Richard Brooks, Lightening Strike Media Productions, Palau

The last island on our tour de PIPA is Rawaki. We arrived at dawn, greeted by thousands of birds.

Rawaki is different from the previous three islands of our trip, as it has no lagoon and no vegetation larger than grass. It also has no rats, ants, or crabs and has thus become host to a thriving bird colony. At all hours of the day there is a cyclone of frigate birds, noddy terns, boobys, and petrels. The island itself is also much smaller than the others, which means it provides less of a lee and so there is nowhere to escape the open-ocean swell.

Our key mission here is to collect several long cores from coral colonies that are hundreds of years old. The dominant reef builder at Rawaki are massive boulder-shaped Porites—the largest we have seen yet on this trip. We plan to take several cores longer than 100 centimeters (three feet) here, long records that will allow us to see back into the past of the reef to before the industrial revolution in order to study long-term trends and changes in coral bleaching and health.

Our work here is hampered by the swell, at the surface and below. We drop in through a 3-meter (9-foot) haze of sediment that has been kicked up by the waves, into the clearer bottom waters and start to core. As we move coral to coral, trying not to be buffeted by the swell, a new challenge presents itself.

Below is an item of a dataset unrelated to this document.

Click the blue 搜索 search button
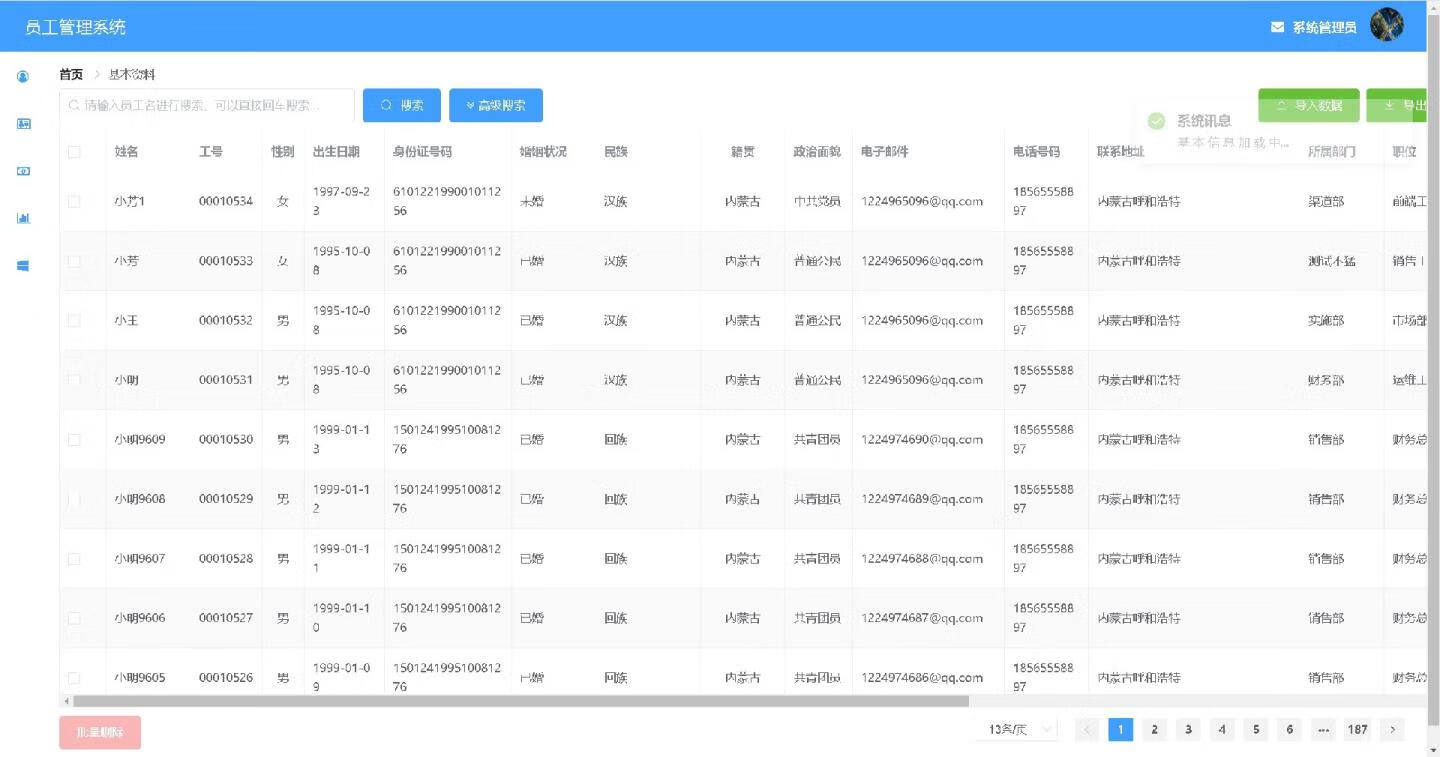This screenshot has width=1440, height=757. coord(401,105)
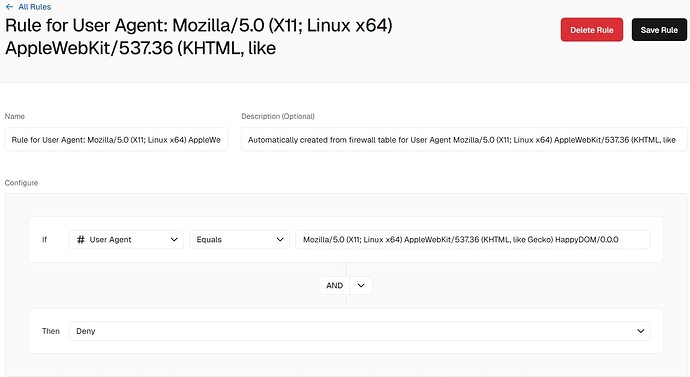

Usually when we core, a steady stream of full air cylinders comes from the surface, dropped by a snorkeler who first makes visual contact with a waiting diver on the bottom. However, here we can’t make visual contact through the sediment layer. This is when Eric and his team become invaluable: Jess and Charlie follow our position by watching the bubbles coming from the drill and Eric, a master free diver, drops down to us to deliver full tanks and take back the empties.

Over three dives, we manage to collect two long and eight short cores. All told, the work is difficult but goes quickly and we get back to the boat exhausted, but successful. Next, we travel back to Kanton to pick up our instruments and drop off Burangke.